Che il Signore ci conceda un desiderio ardente di ritrovare e amare quanti si sono allontanati, non importa per quale motivo. Che il nostro cuore sia dischiuso nella libertà senza limiti, nella speranza che supera ogni criterio, nell'amore struggente che, testardamente, non vuole che nessun piccolo sia perduto. Perché la gioia autentica, il destino per il quale siamo nati, ci è dato come primizia nel ritrovare chi era perduto! 

E' questa l'intimità con Dio, la partecipazione ai suoi sentimenti, il pensare con il suo pensiero. La sua gioia in noi, ed è, finalmente, gioia piena! La gioia di chi, al di là di ogni ragionamento, di ogni calcolo, di ogni speranza, ritrova il volto di chi aveva perduto! La gioia della misericordia! E' in essa che si fa presente il Paradiso. 

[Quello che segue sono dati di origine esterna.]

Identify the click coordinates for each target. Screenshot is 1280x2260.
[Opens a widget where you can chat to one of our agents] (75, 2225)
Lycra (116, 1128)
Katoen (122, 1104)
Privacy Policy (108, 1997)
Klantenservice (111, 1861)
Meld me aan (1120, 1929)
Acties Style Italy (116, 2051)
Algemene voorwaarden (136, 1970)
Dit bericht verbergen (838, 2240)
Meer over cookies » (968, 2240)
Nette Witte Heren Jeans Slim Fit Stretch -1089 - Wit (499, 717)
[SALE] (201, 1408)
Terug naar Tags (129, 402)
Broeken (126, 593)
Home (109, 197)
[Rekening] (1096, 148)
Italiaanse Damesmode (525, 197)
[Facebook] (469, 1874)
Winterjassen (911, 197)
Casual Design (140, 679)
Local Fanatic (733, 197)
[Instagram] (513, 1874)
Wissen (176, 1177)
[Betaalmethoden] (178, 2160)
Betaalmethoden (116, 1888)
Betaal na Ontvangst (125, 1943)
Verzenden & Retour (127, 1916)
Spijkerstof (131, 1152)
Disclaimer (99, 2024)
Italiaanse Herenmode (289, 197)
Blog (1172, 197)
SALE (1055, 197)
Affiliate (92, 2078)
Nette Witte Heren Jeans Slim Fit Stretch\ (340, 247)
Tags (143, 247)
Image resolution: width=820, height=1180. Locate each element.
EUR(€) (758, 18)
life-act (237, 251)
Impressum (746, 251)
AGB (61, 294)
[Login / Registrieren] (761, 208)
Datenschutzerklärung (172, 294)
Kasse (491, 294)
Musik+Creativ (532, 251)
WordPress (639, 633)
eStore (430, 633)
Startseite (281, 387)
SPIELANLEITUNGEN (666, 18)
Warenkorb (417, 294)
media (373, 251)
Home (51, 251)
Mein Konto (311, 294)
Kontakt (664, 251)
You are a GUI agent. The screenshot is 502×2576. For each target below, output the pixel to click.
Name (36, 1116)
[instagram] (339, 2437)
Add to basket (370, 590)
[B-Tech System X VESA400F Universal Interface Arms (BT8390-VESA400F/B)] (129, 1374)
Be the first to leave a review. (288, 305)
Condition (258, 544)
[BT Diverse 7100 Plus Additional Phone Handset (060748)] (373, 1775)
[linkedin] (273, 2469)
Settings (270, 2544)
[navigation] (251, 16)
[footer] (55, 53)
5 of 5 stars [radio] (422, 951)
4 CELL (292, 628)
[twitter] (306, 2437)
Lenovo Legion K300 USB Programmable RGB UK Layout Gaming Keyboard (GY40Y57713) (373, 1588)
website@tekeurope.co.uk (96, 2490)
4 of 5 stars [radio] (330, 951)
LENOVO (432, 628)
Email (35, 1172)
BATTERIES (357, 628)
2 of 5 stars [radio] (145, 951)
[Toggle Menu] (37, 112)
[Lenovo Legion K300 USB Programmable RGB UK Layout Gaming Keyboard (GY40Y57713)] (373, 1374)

La soddisfazione professionale, pastorale, paterna, materna costituita da novantanove-pecore-novantanove che obbediscono, ascoltano, messe al sicuro, non è ancora la gioia che può saziarci; non è la gioia del Cielo. "In verità vi dico, si rallegrerà per quella più che per le novantanove che non si erano smarrite". In queste parole è svelato il segreto più profondo di Dio. Testi e corsi di Cristologia, Ecclesiologia, saggi di pastorale, convegni, dibattiti, riunioni fiume di Conferenze Episcopali e Consigli pastorali, tutto potrebbe essere riassunto in queste semplici parole del Signore: C'è più gioia! E' questa, e solo questa, la gioia di Dio! 

La missione della Chiesa non sarà compiuta se non in questo surplus di gioia. Guardarsi e rimirarsi per i successi ottenuti, come per i fallimenti subiti, non è secondo il cuore di Dio.  Caritas Christi urget nosLo zelo arde di gelosia per la carne della propria carne dispersa e perduta! Non è un vanto predicare il vangelo, è un dovere, un fuoco che Dio stesso ha acceso nel cuore della sua Chiesa. La gioia naturale del cuore di Dio: o si ha questo cuore o tutto è vano!